### Exercise
Whenever the word "will" appears in a line of the listing, copy that line.
** Given data follows **
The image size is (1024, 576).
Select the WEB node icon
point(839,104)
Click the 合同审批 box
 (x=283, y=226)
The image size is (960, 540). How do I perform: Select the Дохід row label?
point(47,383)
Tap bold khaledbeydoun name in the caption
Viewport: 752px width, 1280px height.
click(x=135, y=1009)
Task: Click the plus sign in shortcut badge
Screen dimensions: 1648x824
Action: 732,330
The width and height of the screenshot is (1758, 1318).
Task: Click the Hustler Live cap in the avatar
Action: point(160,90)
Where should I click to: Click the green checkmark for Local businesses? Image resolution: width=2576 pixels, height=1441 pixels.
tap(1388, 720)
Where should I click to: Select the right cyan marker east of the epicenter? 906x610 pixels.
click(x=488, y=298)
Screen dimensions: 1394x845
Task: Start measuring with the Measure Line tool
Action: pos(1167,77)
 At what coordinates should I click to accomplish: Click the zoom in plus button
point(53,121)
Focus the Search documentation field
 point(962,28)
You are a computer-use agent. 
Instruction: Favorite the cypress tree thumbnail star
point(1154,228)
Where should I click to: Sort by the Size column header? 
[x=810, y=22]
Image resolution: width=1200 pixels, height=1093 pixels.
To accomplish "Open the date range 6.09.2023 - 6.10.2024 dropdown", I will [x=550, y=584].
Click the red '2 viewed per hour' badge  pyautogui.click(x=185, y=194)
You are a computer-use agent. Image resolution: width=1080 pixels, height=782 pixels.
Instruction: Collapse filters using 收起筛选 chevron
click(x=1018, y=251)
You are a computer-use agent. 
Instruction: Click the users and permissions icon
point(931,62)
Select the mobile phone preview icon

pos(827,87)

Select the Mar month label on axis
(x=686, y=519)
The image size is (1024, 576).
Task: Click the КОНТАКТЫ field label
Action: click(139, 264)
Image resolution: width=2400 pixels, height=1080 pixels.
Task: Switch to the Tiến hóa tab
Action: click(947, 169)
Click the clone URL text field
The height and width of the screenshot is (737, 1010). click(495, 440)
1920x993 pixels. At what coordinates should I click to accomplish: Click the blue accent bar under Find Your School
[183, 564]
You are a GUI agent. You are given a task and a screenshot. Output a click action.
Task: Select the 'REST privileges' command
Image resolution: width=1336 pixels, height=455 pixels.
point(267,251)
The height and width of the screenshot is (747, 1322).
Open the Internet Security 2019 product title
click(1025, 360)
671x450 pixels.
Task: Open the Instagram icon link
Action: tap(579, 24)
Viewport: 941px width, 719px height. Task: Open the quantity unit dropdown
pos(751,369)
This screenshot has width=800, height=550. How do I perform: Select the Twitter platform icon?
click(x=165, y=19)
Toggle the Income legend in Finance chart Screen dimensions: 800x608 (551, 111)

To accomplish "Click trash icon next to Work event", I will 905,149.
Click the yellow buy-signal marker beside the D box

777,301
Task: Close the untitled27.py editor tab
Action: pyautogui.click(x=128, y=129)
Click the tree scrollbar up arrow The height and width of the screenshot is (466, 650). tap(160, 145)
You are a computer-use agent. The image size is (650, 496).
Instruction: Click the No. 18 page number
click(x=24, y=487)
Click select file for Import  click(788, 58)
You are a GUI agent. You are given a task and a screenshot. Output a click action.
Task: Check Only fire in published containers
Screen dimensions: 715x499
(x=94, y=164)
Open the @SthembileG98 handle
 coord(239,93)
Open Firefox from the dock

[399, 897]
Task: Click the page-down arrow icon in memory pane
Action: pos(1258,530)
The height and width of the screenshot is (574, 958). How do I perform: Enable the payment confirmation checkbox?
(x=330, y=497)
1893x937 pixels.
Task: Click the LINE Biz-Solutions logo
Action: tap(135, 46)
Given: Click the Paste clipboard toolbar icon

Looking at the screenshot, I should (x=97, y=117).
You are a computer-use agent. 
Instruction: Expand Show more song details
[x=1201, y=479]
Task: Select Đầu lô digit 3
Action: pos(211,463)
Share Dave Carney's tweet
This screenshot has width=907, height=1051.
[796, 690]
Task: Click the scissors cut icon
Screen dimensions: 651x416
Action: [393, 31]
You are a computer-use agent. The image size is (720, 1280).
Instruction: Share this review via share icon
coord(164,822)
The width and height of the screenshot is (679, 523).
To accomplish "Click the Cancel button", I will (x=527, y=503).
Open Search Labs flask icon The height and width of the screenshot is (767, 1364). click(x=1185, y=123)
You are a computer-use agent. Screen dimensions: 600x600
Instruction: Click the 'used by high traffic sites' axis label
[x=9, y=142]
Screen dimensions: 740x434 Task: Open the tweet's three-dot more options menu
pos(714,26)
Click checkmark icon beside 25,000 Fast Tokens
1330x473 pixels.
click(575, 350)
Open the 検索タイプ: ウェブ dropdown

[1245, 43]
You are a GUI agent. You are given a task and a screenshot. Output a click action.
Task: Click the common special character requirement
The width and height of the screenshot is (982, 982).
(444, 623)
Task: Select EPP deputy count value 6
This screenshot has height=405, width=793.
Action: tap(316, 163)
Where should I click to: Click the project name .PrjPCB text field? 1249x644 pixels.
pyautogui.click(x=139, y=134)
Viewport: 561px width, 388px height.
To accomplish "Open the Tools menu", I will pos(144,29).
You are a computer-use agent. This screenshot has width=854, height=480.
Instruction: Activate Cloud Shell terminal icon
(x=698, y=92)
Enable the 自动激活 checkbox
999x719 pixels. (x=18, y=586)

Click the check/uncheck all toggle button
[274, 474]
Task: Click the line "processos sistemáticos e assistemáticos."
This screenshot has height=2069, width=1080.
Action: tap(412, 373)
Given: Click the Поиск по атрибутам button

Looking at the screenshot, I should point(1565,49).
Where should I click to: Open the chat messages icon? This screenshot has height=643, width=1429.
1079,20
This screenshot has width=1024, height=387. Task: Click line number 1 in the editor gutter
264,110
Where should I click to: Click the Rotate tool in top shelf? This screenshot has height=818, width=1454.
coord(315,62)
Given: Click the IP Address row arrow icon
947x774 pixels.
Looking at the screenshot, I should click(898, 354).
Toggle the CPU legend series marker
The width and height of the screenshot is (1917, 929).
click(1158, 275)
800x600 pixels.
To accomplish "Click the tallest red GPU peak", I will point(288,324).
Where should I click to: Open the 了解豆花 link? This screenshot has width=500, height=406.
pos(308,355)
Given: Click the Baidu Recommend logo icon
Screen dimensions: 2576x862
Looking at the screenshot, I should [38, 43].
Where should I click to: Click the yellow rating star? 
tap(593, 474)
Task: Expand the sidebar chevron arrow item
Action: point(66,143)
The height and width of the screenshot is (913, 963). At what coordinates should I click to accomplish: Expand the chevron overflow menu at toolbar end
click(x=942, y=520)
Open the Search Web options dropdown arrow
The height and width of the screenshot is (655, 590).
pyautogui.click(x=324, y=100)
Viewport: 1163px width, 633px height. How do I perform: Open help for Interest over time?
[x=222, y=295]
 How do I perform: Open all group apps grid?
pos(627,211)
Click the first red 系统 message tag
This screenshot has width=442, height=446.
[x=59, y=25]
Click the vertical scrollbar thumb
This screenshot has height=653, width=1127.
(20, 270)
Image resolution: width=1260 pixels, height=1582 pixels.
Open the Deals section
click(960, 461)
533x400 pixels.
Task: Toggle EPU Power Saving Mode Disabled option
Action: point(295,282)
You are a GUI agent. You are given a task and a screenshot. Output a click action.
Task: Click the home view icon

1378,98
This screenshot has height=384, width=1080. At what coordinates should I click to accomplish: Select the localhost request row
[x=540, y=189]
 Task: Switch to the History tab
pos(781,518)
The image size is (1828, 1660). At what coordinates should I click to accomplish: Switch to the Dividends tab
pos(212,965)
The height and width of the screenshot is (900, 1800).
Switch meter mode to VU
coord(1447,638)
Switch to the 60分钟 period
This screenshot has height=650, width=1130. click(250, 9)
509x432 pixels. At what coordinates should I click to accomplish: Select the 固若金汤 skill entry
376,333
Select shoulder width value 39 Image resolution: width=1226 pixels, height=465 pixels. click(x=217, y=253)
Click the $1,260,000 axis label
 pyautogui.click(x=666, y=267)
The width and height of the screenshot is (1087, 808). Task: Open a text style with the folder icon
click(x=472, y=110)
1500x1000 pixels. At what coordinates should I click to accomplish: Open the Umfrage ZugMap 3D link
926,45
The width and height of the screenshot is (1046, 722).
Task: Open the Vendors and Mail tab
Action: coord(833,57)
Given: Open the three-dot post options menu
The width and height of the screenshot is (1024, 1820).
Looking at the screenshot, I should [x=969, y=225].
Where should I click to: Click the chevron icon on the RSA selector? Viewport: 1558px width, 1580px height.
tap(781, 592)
** End of Given data **
### Exercise output
To accomplish "Open the date range 6.09.2023 - 6.10.2024 dropdown", I will [x=550, y=584].
To accomplish "Click trash icon next to Work event", I will 905,149.
To accomplish "Click the Cancel button", I will (x=527, y=503).
To accomplish "Open the Tools menu", I will pos(144,29).
To accomplish "Click the tallest red GPU peak", I will point(288,324).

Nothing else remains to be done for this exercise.